* **LISTED RECORDS**:
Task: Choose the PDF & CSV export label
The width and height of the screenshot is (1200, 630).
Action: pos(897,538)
--
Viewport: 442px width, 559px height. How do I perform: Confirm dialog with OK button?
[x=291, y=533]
* * *
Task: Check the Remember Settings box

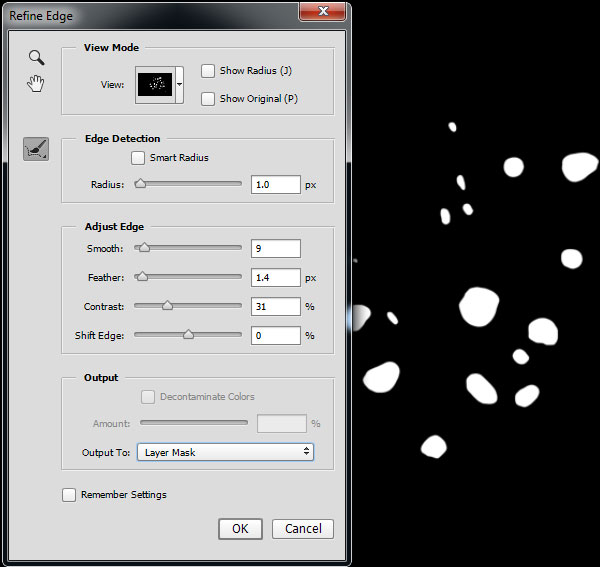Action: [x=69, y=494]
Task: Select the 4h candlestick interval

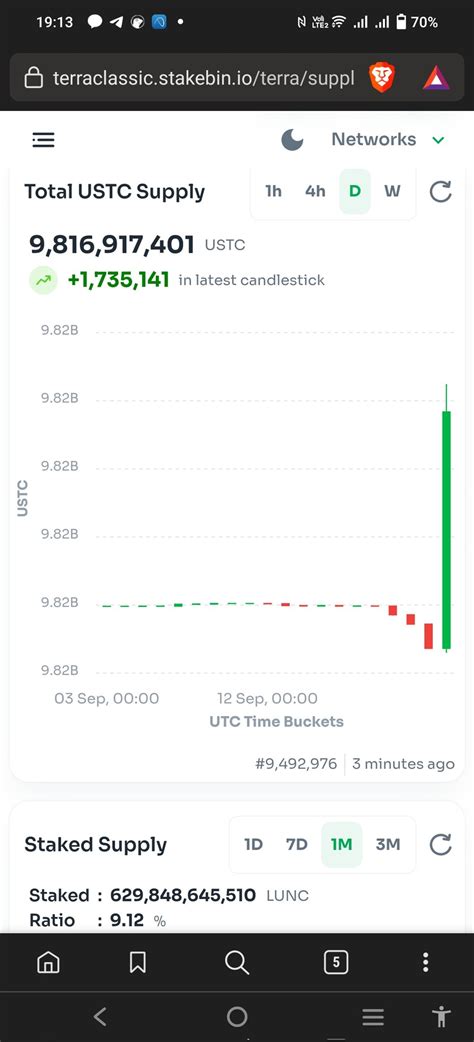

* **WHAT YOU HAVE TO DO**: Reproduce the entries exactly, from the line with "Task: Check the Remember Settings box" to the line with "Task: Select the 4h candlestick interval", both lines included, keeping no pictures.

* **ANSWER TO THE PROBLEM**:
Task: Check the Remember Settings box

Action: [x=69, y=494]
Task: Select the 4h candlestick interval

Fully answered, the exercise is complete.